01/07/2016
Estimados vecinos, el Gim cuenta con un nuevo equipo, para las personas que les gusta tener y mantener plano sus abdominales, ahora tiene una máquina para ese fin.
Desde mañana la nueva junta tomará la gestión del condominio plenamente, con algunas limitaciones propias de la transferencia legal, pero ya tomarán decisiones sobre el destino del condominio, yo me retiro a mi cuartel de invierno, fue un año agotador y no me arrepiento de todo lo que logre en tan solo 12 mese de gestión. Más allá de las formas el resultado es lo que importa, solo ruego a Dios que los nuevos dirigentes trabajen con el objetivo de mantener las áreas y activos en buen estado, es más, exigiría en excelente estado y con una visión de mejora constante, la metodología puede cambiar, pero el fin debe llevar a lo mismo, "La mejora continua".
Ahora que ya no tengo ningún cargo de dirección, la nueva junta directiva tendra mi apoyo y silencio mientras vea que lo avanzado no se pierde y que se ve mayores progresos, no pido que me consulten para cada paso de mejora que quieran realizar, no soy de los que quieren sentirse importante pidiendo que me consulten las cosas, cualquier cambio a mejor es bien recibido, más allá de lo cosmético y superficial de las cosas, yo me fijo en el logro alcanzado en beneficio de mi inversión. Porque un área común en malas condiciones trae como consecuencia perdida del valor de reventa de mi departamento.

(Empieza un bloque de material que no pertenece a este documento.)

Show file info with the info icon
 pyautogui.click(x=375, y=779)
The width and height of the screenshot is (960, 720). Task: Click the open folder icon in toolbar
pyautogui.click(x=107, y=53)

Para finalizar, doy las gracias a la gran mayoría de vecinos que me brindaron su apoyo, confianza y sin pensar en las formas se enfocaron en los resultados, a los que no estuvieron de acuerdo les agradezco su paciencia.
Es una experiencia más en mi vida de servir sin esperar compensación económica, tan solo el gesto de gratitud que alimenta el espíritu y satisface una labor realizada sin ningún afán de beneficio propio. Aquellos que se fijaron en el vaso medio vacío, deben observar más lo positivo, pero es un tema de la vivencia que haya tenido cada persona, en mi caso siempre veo lo positivo de las cosas, el vaso medio lleno.